Я хотела привлечь папиных убийц к ответственности, хотела, чтобы мама могла дышать свободно, не заботясь о моей судьбе, которая тяжким грузом лежит у нее на плечах; хотела доказать, что отец был прав, что я способная, сильная, что во мне горит пламя; хотела доказать, что мама ошибалась и я стою гораздо большего, чем она думает и чего желает для меня; я хотела… Я хотела слишком многого.
На миг, краткий, благословенный миг мне послышался голос отца, все его истории о братстве, волшебном братстве, которое могло сдвинуть горы и преодолеть океаны ради каждого из своих. Когда в моей жизни появились головокружения, из нее исчезла Маргерит, исчезла вера матери в меня, но истории отца никуда не делись. И никуда не делось стремление к сестринству, верности, чести. Желание иметь что-то свое.
Слезы катились у меня по лицу и скапливались в ложбинке на шее.
— Нет, — прохрипела я, — я не хочу отказываться от фехтования.
— Что ты сказала? — спросила мадам де Тревиль. Но я не могла повторить громче. Я почувствовала дуновение воздуха на разгоряченной коже. — Таня, ты должна принять решение. Ты можешь забыть обо всем, что произошло. Или…
— Или я могу остаться. Обучаться у вас, — закончила я за нее.

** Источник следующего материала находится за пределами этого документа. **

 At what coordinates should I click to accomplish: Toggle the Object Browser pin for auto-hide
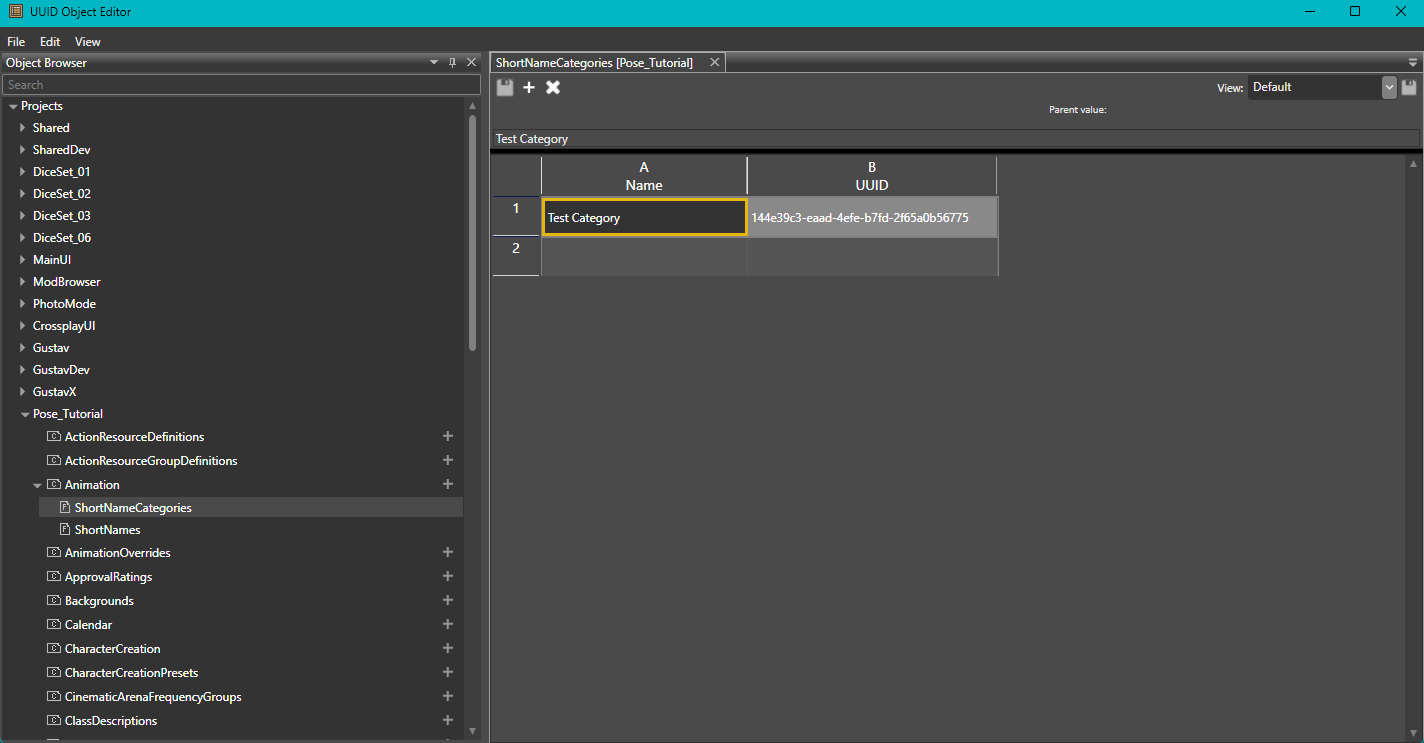click(453, 61)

— Ты хорошо держалась, несмотря на головокружение. Твой отец был прав: ты талантливая фехтовальщица. Но, как я уже сказала, твое обучение будет заключаться не только в уроках фехтования. Ты научишься манерам и навыкам, которых ожидают от леди из высшего света: танцам, основам этикета, тем правилам, по которым живет аристократия. И еще, конечно, тонкому искусству обводить мужчин вокруг пальца. — Я побледнела, и мадам де Тревиль изо всех сил постаралась сдержать усмешку при виде выражения моего лица. — Итак, что ты выберешь?

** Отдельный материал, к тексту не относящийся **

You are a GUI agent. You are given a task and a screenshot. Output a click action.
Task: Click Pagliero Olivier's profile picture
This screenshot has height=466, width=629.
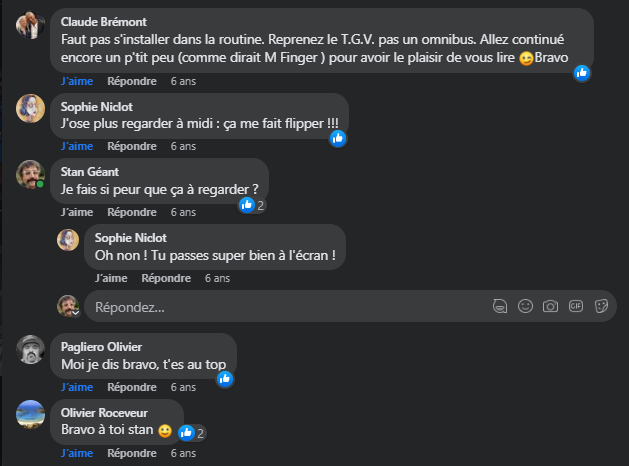point(31,348)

Этого хотел для меня отец. Бремя его отсутствия снова навалилось на меня, сдавило мне горло. Его голос звучал в ушах, произносил мое имя снова и снова. Его последняя воля оказалась не предательством, а благословением. Если я останусь, я смогу фехтовать… и, судя по описаниям мадам де Тревиль, у меня появится шанс добраться до мест и людей, которые необходимы мне, чтобы выяснить правду. Ведь будет нетрудно обратиться к мушкетерам, когда я сама стану одной из них, верно? Значит, это то, что нужно. Чтобы поймать убийцу отца. И я должна заплатить эту цену. Я не могу позволить виновному гулять на свободе. Он должен сидеть за решеткой, где он больше никому не сможет причинить вреда. Где он не сможет отнять отца у другой дочери.
— Это решение не из тех, что можно принять с наскока, так что, если тебе нужно подумать…
— Я согласна.
— Ну что ж, — сказала мадам де Тревиль, — тогда добро пожаловать в орден «Мушкетерки Луны».